Maybe the obnoxious neighbor takes your parking place, or his visitors block your driveway.
Maybe your neighbor walks her dog on your property - or rather, lets her dog run all over your yard, doing whatever it pleases.
There are many ways a neighbor can be a nuisance. Some actions are annoying, create friction, and just get us angry. Yet they may be legally, ethically and in the scheme of things, just petty annoyances, but not dangerous, life-threatening, or illegal.
So what if the neighbor is just obnoxious, a nuisance, irritating, inconsiderate, but not more than that? How do you deal with it?
(If you politely ask the neighbor to alter her behavior, if you explain to him why the music bothers you or why you need the parking space, and the neighbor apologizes and accommodates, you didn't have an obnoxious neighbor. You had - past tense - an insensitive or oblivious one.)
You have three choices: prevent, counterattack, or ignore.
In every case, you'll find the best way to deal with an obnoxious neighbor is ignore him.
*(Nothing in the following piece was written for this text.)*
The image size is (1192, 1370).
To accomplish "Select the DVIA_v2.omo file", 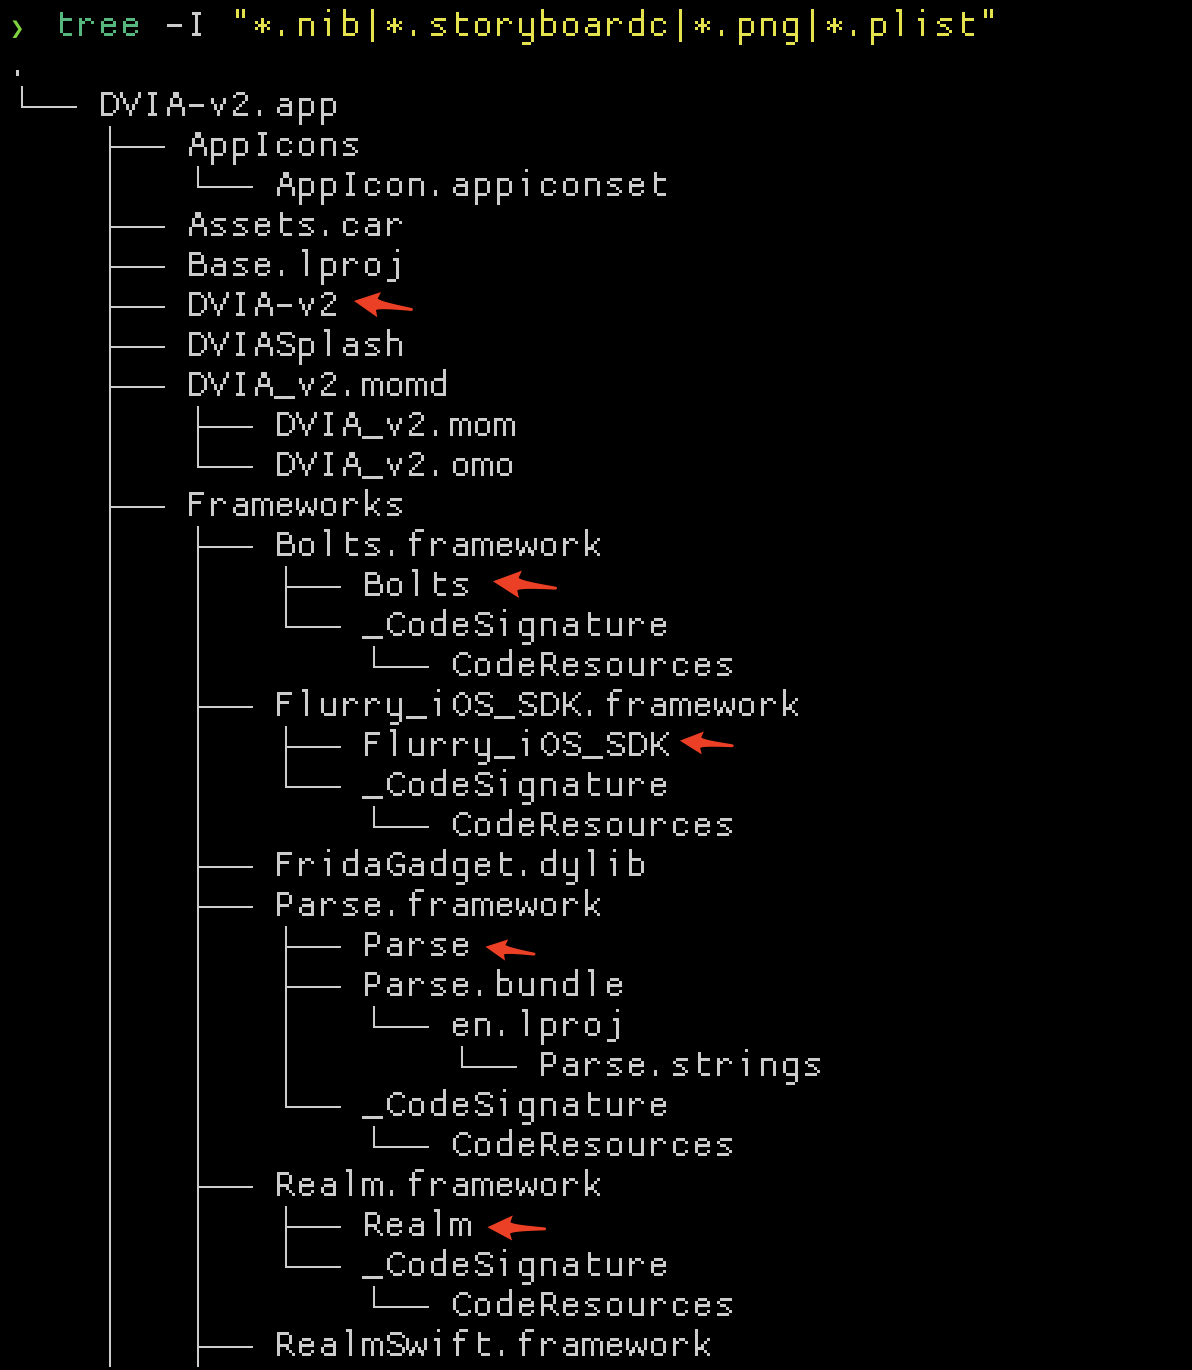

This parallels what Chasidic thought teaches us about the yetzer hara, the evil inclination. Although these teachings focus on an obnoxiousness that disturbs our prayer, the advice applies to all our spiritual endeavors. In fact, this advice works well any time we are trying to focus (and accomplish):
"Even if licentious imaginings or other extraneous thoughts occur to him during his service of G-d - in Torah or in prayer with concentration - he should pay them no attention, but avert his mind from them immediately. ... for example, a person who is praying with devotion while facing him stands a wicked heathen who chats and speaks to him in order to confuse him. Surely the best advice in this case would be to answer the wicked heathen neither good nor evil, but rather to act as though he were deaf, without hearing, and to comply with the verse (Proverbs 26:4), 'Answer not a fool according to his folly, lest you too become like him.' He should answer nothing at all, nor should he engage in argument against the foreign thought, for he who wrestles with a filthy person is bound to become soiled himself." (From Tanya by Rabbi Shneur Zalman)
So whether the "obnoxious neighbor" is the person living next door, or our own distracting or "foreign thoughts," we have to recognize that both divert us from our goal, drain our energy and keep us from being productive and recognizing the positive in our life.
The obnoxious neighbor and the unhealthy thought should be ignored, and we should concentrate more on what occurs inside our homes - the physical home outside our heads and the spiritual home inside ourselves.